In Greek mythology, Euphorbus (Ancient Greek: Εὔφορβος Euphorbos) was a Trojan hero during the Trojan War.

== Description ==
John Tzetzes describes Euphorbus as handsome man with 'the loveliest locks among the curly-haired', into which with gold and other ornaments were braided. Homer describes his hair as like that of the Charites, and as being bound with gold and silver.

== Family ==
In the Iliad Euphorbus is described as the son of Panthous and Phrontis, and thus also brother to Polydamas and Hyperenor. In his Chiliades or Book of Histories, Tzetzes relays that Orpheus gives Euphorbus' parents as the naiad Abarbarea and Boucolides.

== Mythology ==

In the Iliad Euphorbus wounded Patroclus before the Achaean hero was killed by Hector, and was then killed by Menelaus in the fight for Patroclus' body. Tzetzes relates that Euphorbus was the second to strike Patroclus with the god Apollo being the first.

In Homer's account Menelaus is prevented from taking Euphorbus' armour through the actions of Apollo, who, in disguise, drew Hector's attention to Euphorbus' death. but other sources claim that the shield was taken by Menelaus who dedicated it as an offering in a temple. According to Pausanias this was the temple of Hera in Argos, though Diogenes Laërtius claimed it was the temple of Apollo at Didyma.

== Reincarnation ==

Several sources from the 4th Century BCE onwards relate a tradition in which Euphorbus was the subject of reincarnation.

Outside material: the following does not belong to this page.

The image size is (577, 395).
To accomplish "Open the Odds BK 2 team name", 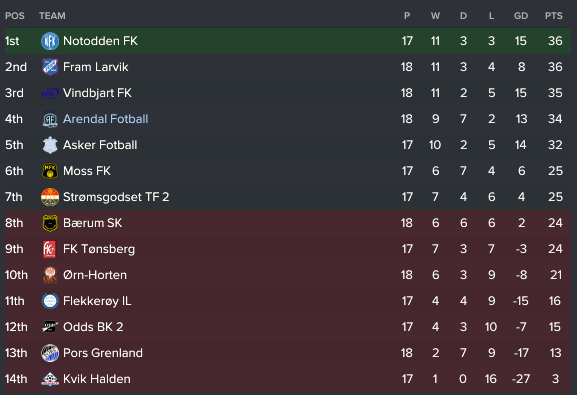I will pyautogui.click(x=93, y=327).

These accounts often includes a story of someone who claimed that they used to be Euphorbus travelling to a temple and identifying an offering within as the shield that Euphorbus had used at Troy. Several versions also assert that the 6th century BCE philosopher Pythagoras claimed to be a reincarnation of Euphorbus.

The Roman author and grammarian Aulus Gellius states that it was well known that Pythagoras claimed to have been a reincarnation of Euphorbus and adds that Dicaearchus and Clearchus give further details of the chain of reincarnations claimed by Pythagoras. The Greek sophist Philostratus also includes the story of Pythagoras' claim in his Life of Apollonius of Tyana.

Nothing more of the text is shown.